Her regular order is black coffee with brown bread and olive oil, quite simple tastes. I can relate to the coffee cravings of a good long black, but consider myself not a coffee snob, but enough to draw the line at instant coffee. So begins another walk inside the mind of Patti Smith. The M Train is the mystery train of thought, mental wanderings. This train does indeed travel all over the place. Childhood memories and recollections, random stopovers and aching remembrances of her husband Fred 'Sonic' Smith. She writes, mourns and yearns for him 'Just come back'.



This memoir is about writing dreams, which by nature do not make sense, but do have hidden meanings. Writing is about processing pain, the pain of loss in all its forms. Here there are friends and lovers lost, family gone and half a coastline wiped out. Her first memoir was released five years ago entitled Just Kids. This featured her life and times and relationship with her partner Robert Mapplethorpe. This also delved into the pain of loss.
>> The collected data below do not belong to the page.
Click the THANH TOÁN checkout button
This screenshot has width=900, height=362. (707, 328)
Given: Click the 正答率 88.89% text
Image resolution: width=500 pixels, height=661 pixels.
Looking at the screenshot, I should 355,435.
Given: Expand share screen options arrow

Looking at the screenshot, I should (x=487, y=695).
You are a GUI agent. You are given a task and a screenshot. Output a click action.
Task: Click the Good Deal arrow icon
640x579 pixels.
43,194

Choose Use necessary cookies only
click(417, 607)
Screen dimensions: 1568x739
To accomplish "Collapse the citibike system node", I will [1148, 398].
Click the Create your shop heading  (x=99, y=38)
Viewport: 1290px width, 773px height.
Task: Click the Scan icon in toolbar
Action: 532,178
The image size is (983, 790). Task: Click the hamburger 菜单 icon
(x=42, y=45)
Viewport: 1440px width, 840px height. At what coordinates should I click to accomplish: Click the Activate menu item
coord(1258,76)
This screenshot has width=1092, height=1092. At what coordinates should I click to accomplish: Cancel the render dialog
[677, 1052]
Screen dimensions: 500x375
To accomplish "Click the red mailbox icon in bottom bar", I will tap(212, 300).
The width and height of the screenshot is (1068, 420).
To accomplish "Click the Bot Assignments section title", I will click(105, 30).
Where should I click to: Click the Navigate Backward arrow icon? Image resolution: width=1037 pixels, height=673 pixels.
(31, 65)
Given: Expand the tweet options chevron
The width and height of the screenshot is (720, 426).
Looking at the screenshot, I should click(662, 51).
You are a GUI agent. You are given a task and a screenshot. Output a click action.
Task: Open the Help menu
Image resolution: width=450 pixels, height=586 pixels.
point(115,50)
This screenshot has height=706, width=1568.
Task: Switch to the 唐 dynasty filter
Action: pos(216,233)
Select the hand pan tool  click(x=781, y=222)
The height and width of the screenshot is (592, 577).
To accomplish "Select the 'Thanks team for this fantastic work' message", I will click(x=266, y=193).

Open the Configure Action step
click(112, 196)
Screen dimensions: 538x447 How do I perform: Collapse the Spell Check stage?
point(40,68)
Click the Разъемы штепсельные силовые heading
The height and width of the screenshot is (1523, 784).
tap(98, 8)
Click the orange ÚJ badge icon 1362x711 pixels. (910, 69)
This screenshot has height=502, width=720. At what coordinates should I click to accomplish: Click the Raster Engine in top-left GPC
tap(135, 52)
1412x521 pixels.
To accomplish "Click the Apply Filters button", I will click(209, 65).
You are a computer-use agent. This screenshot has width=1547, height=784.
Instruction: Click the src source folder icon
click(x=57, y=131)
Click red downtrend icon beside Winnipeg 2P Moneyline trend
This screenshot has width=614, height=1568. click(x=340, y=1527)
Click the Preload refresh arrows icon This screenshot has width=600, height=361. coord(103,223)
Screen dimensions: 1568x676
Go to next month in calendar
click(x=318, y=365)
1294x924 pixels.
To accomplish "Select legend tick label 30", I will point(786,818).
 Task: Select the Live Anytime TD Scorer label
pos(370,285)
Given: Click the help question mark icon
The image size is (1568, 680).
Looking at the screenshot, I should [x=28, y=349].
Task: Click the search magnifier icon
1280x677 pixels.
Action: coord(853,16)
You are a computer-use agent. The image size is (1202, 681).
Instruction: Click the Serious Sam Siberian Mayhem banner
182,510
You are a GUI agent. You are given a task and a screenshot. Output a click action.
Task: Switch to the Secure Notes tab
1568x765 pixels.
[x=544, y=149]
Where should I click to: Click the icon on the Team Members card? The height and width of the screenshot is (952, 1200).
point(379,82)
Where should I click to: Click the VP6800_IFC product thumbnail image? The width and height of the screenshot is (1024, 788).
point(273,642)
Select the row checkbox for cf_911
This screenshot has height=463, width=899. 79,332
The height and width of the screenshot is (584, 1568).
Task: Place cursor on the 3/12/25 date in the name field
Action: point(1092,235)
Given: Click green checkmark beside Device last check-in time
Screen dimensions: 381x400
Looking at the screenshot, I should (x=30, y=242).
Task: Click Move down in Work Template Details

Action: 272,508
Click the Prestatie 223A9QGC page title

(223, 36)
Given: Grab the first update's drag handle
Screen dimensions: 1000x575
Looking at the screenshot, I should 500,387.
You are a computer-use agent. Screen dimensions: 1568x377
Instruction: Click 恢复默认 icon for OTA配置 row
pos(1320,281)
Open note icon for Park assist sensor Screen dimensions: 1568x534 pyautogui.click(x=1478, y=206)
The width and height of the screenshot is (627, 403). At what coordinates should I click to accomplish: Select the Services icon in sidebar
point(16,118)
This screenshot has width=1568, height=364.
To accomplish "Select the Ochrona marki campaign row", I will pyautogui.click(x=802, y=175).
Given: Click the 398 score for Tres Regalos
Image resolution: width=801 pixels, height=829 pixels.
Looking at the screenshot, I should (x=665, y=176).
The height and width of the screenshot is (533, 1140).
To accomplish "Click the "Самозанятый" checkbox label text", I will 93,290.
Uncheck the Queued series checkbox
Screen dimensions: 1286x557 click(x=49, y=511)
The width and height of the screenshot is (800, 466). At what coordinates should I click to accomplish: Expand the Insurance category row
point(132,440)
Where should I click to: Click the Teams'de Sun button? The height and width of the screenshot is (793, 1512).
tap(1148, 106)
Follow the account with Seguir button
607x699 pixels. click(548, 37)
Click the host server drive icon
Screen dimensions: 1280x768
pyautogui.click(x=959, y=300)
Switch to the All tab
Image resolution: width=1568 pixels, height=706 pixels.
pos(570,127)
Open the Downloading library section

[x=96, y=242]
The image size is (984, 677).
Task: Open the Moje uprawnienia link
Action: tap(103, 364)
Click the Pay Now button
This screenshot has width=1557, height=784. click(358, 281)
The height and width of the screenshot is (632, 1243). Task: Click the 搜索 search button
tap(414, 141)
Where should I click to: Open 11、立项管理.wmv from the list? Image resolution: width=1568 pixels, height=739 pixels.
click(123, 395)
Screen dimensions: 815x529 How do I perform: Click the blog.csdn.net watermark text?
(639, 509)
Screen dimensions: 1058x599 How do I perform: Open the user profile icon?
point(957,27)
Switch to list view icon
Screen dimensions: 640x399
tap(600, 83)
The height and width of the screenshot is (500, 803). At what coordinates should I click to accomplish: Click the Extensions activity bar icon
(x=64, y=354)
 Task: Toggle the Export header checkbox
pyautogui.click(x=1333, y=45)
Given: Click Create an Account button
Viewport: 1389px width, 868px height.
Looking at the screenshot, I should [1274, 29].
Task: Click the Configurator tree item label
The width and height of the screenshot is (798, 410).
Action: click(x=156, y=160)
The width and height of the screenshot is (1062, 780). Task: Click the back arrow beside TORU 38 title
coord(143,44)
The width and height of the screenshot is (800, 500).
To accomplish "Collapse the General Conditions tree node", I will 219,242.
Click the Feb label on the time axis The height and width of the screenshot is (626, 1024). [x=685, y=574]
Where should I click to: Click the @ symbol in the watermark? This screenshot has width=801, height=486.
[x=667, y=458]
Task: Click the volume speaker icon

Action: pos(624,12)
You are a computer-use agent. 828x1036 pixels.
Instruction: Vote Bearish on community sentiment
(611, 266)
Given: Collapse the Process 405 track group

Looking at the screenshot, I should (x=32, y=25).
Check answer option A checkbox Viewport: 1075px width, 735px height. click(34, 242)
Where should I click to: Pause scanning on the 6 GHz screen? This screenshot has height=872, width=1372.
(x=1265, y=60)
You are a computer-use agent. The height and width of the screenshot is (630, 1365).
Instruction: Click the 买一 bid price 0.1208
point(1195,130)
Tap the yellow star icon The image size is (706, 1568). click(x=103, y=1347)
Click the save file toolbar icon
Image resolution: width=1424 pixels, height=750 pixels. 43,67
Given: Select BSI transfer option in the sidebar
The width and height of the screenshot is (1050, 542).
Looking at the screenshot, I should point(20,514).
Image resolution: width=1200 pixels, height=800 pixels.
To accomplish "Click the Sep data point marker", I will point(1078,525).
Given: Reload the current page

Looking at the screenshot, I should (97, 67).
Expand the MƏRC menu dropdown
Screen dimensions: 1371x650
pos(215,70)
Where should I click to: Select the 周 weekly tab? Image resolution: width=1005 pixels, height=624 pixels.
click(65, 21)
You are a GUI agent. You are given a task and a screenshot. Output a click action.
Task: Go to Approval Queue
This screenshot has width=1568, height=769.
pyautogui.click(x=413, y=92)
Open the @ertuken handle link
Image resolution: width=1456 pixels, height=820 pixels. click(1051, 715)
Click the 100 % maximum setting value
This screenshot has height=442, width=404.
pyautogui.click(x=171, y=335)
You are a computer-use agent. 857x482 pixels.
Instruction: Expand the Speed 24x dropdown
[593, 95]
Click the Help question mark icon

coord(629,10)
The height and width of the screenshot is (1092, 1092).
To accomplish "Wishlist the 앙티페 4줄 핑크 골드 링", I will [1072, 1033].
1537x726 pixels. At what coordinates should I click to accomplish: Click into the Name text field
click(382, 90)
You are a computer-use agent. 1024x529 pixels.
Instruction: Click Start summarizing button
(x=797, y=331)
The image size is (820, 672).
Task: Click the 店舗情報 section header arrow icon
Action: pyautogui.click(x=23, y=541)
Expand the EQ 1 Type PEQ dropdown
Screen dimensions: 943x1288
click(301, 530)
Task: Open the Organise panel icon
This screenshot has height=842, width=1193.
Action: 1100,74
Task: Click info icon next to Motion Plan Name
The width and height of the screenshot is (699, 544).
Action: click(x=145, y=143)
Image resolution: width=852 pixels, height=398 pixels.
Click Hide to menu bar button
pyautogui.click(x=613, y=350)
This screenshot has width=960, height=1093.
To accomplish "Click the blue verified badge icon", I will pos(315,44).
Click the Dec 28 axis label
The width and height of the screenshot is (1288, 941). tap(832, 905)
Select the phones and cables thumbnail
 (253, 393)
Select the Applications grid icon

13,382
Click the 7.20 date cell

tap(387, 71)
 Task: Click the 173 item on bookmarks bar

Patti seems to paint herself as a loner who has strange encounters with an odd assortment of people. She is on assignment at various times, taking polaroids. This method of photography is an interesting choice in itself. Her art is free form and not at all planned. She has a rare ability to speak, create and sing from her very raw being. Her seminal recorded works include the album Horses in which she poses in androgynous photos by Robert Mapplethorpe. Her most well known song was co-written by Bruce Springsteen, Because the Night.



This journey is tainted with layers of sadness. Patti at 66 years of age is questioning her life and what she believes, something that is part of being human. Questions, yearnings, fascinations, dreams and somehow trying to put it all together. The reader is drawn into the wanderings and obscurities of Patti Smith. I raise my coffee cup to her and hope she is in the process of making many more polaroids and dreams on the page.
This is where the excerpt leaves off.